- AIM OF THE TASK:
Please repeat the data below exactly, with the pictures removed.

Stored items
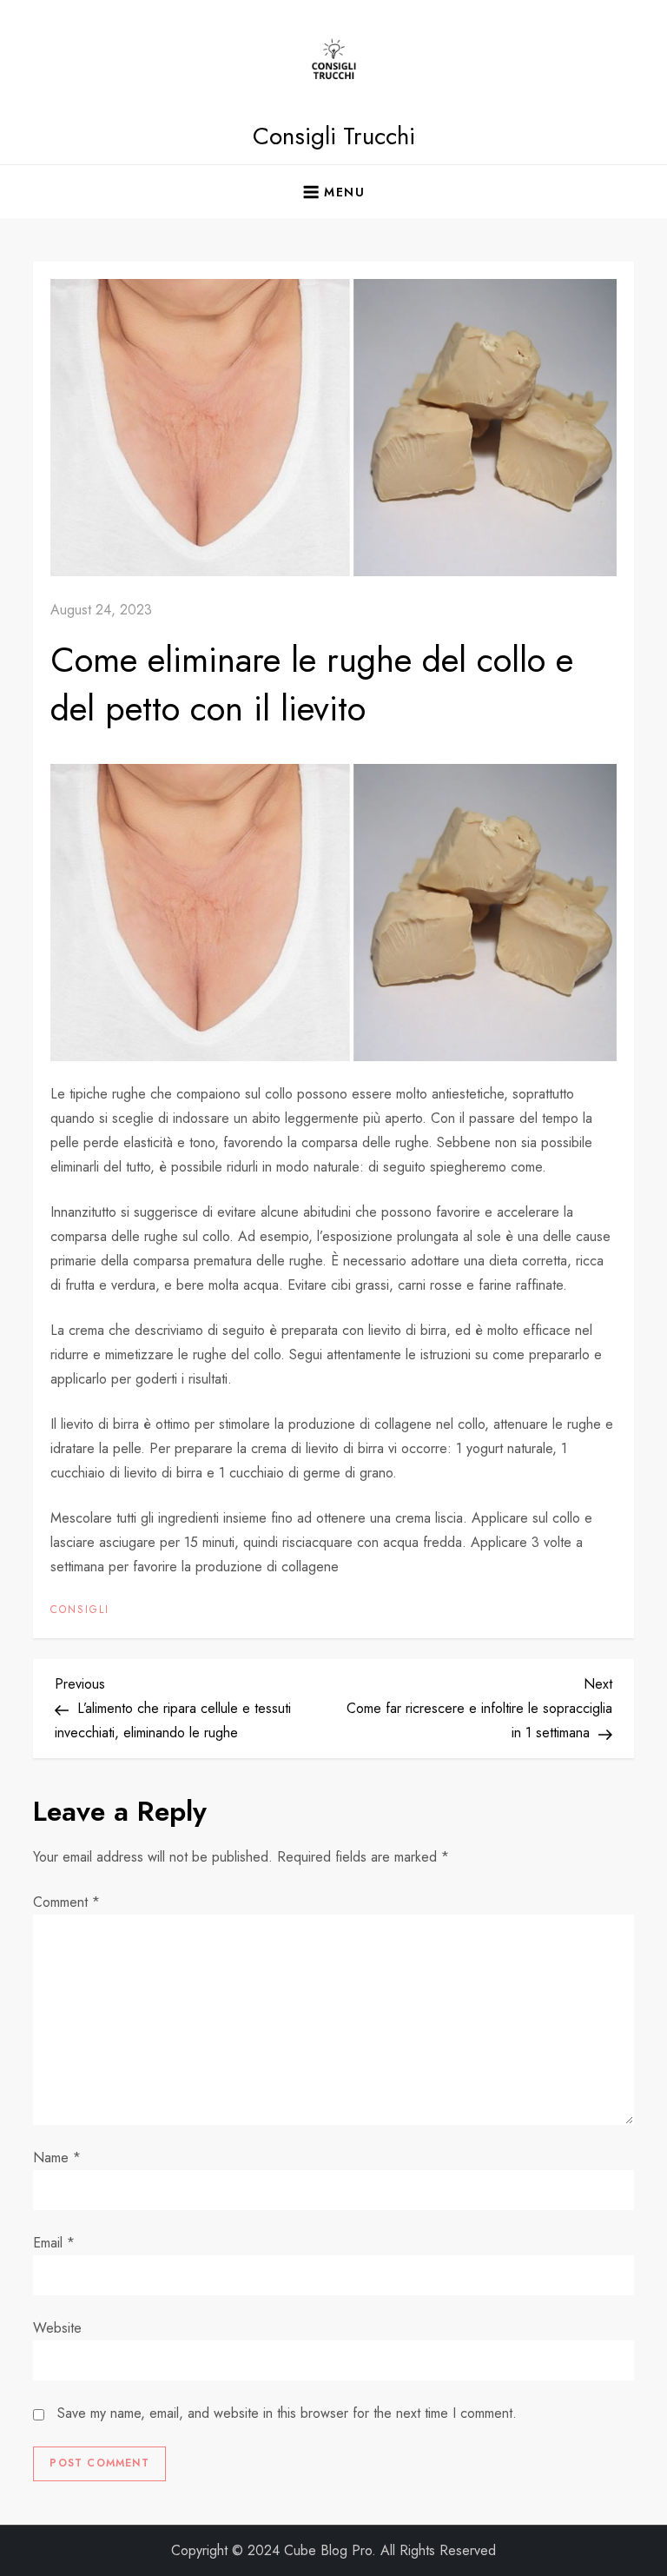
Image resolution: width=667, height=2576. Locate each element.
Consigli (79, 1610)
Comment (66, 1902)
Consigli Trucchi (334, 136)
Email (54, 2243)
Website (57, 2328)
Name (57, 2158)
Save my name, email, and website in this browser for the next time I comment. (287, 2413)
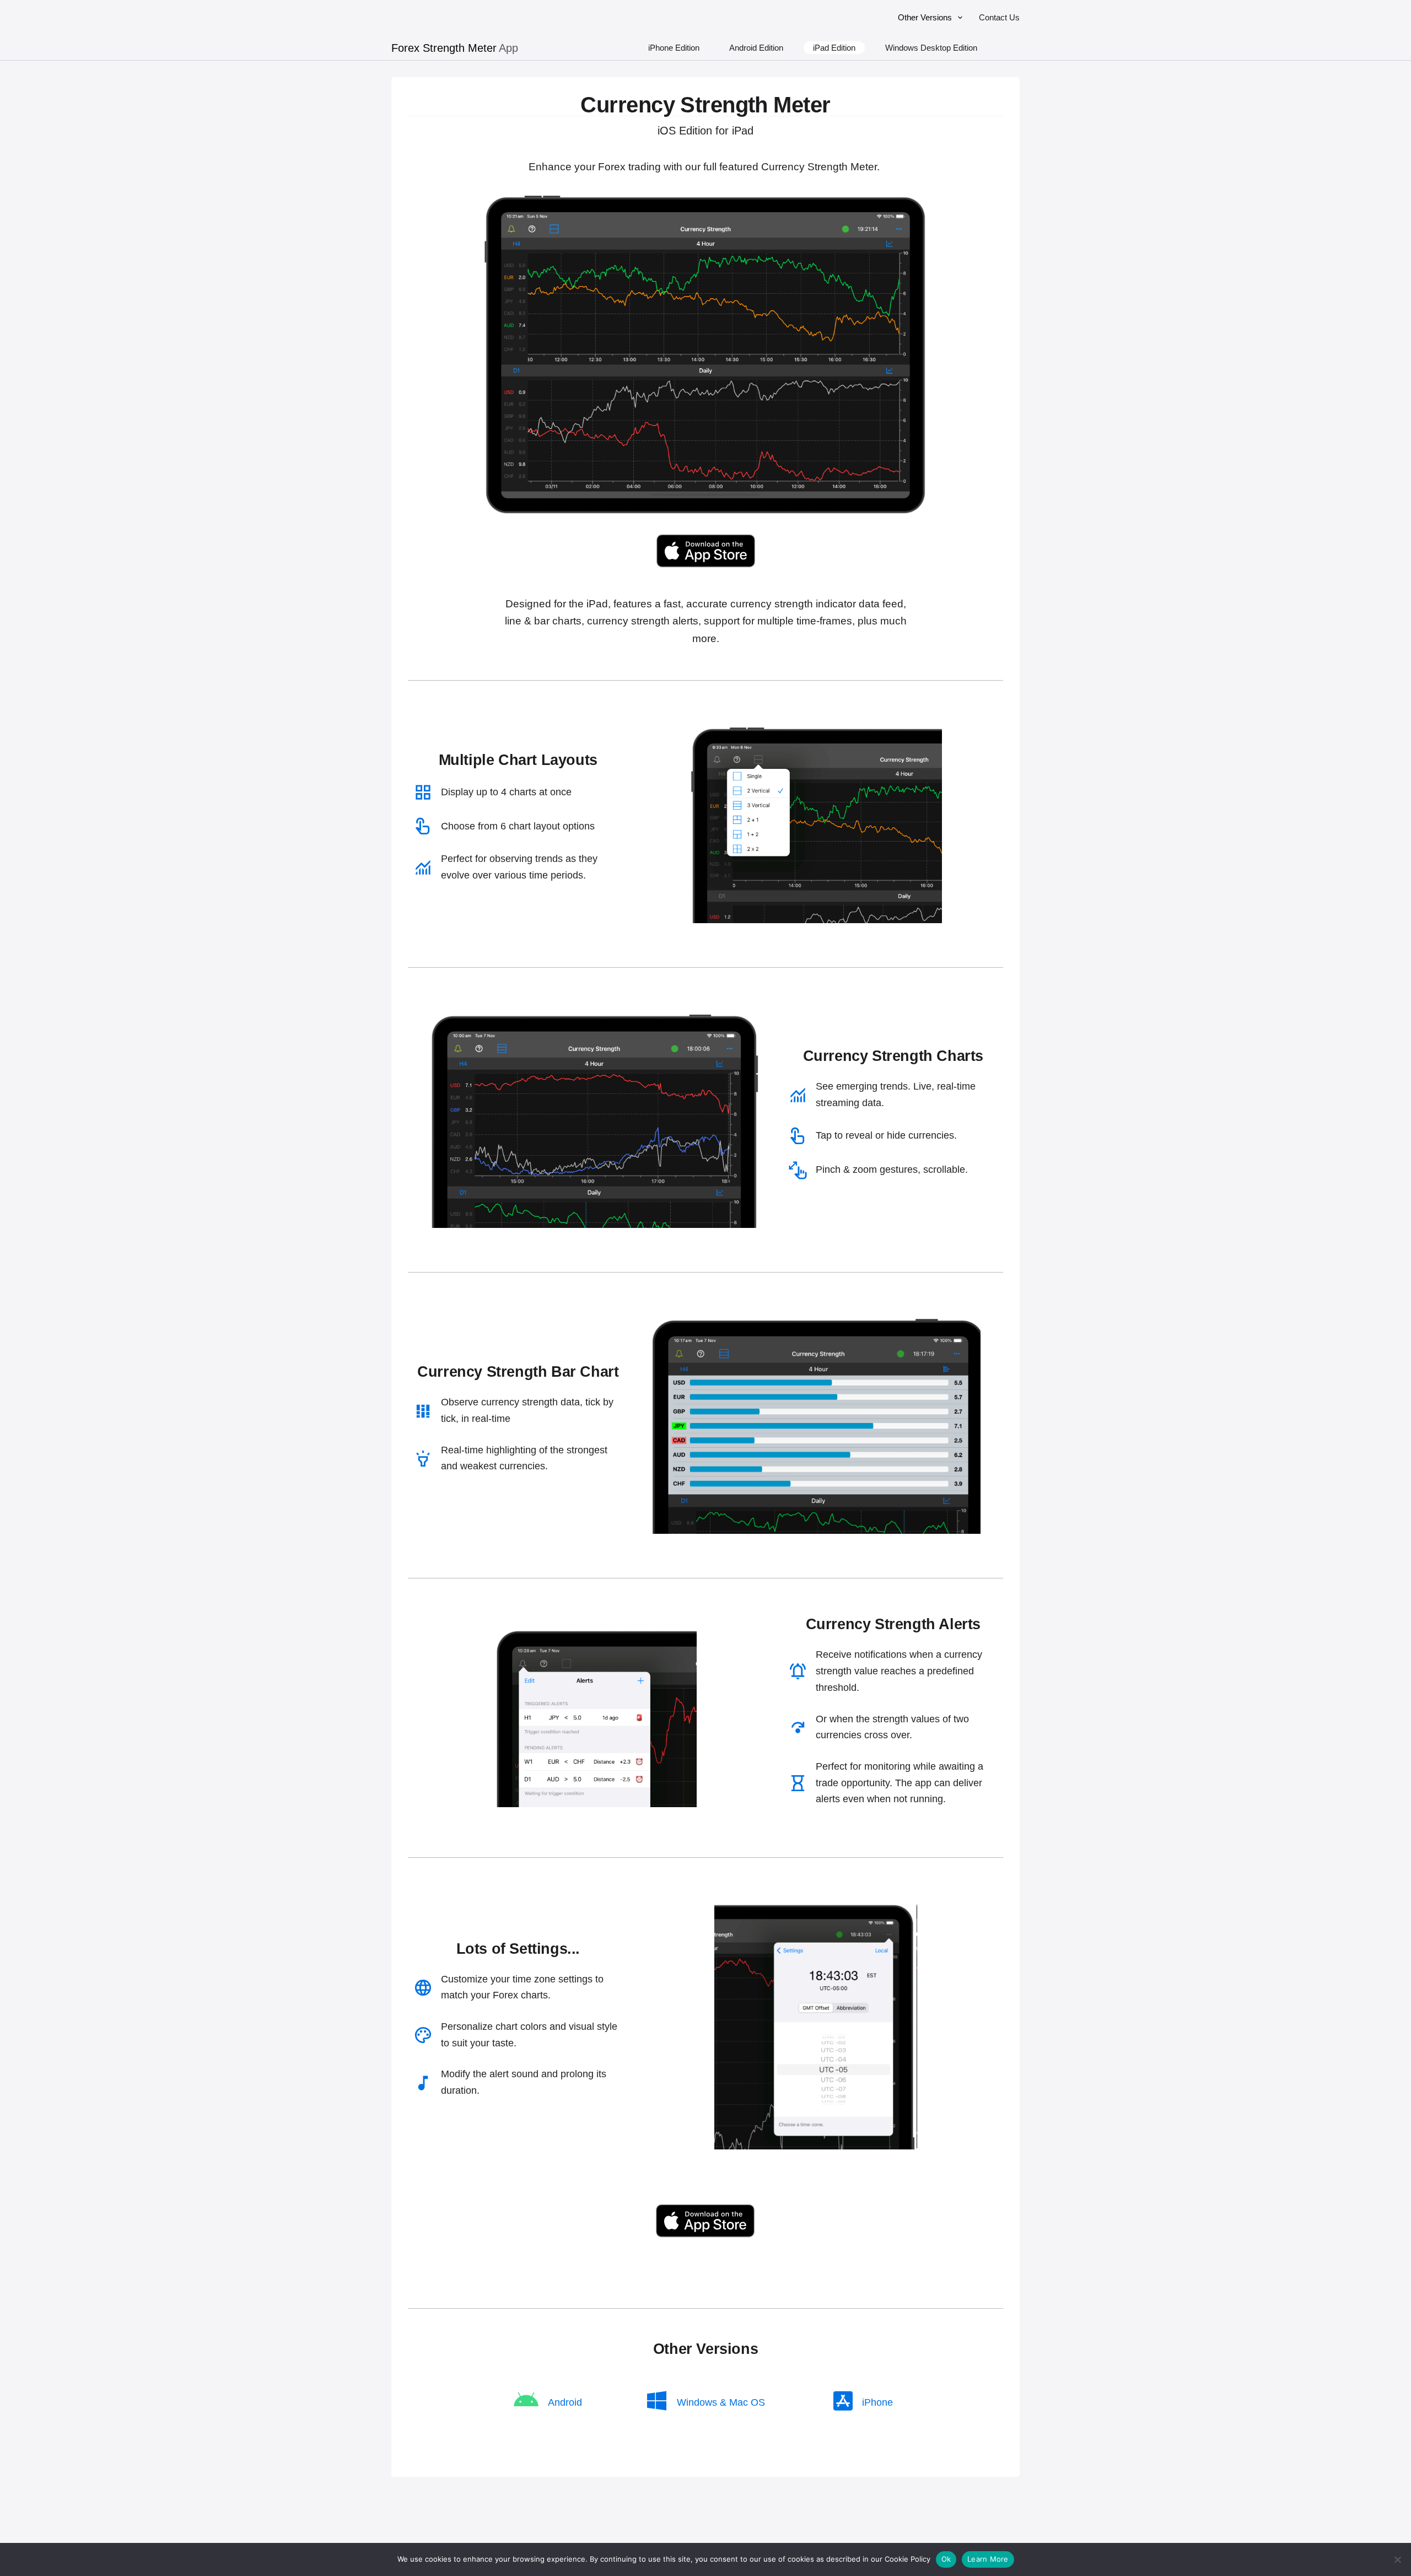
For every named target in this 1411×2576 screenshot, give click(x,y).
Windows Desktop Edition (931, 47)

- OUTPUT FOR THIS EXERCISE:
Image resolution: width=667, height=2576. Locate each element.
Consigli (79, 1610)
Comment (66, 1902)
Consigli Trucchi (334, 136)
Email (54, 2243)
Website (57, 2328)
Name (57, 2158)
Save my name, email, and website in this browser for the next time I comment. (287, 2413)
For every named target in this 1411×2576 screenshot, give click(x,y).
Windows Desktop Edition (931, 47)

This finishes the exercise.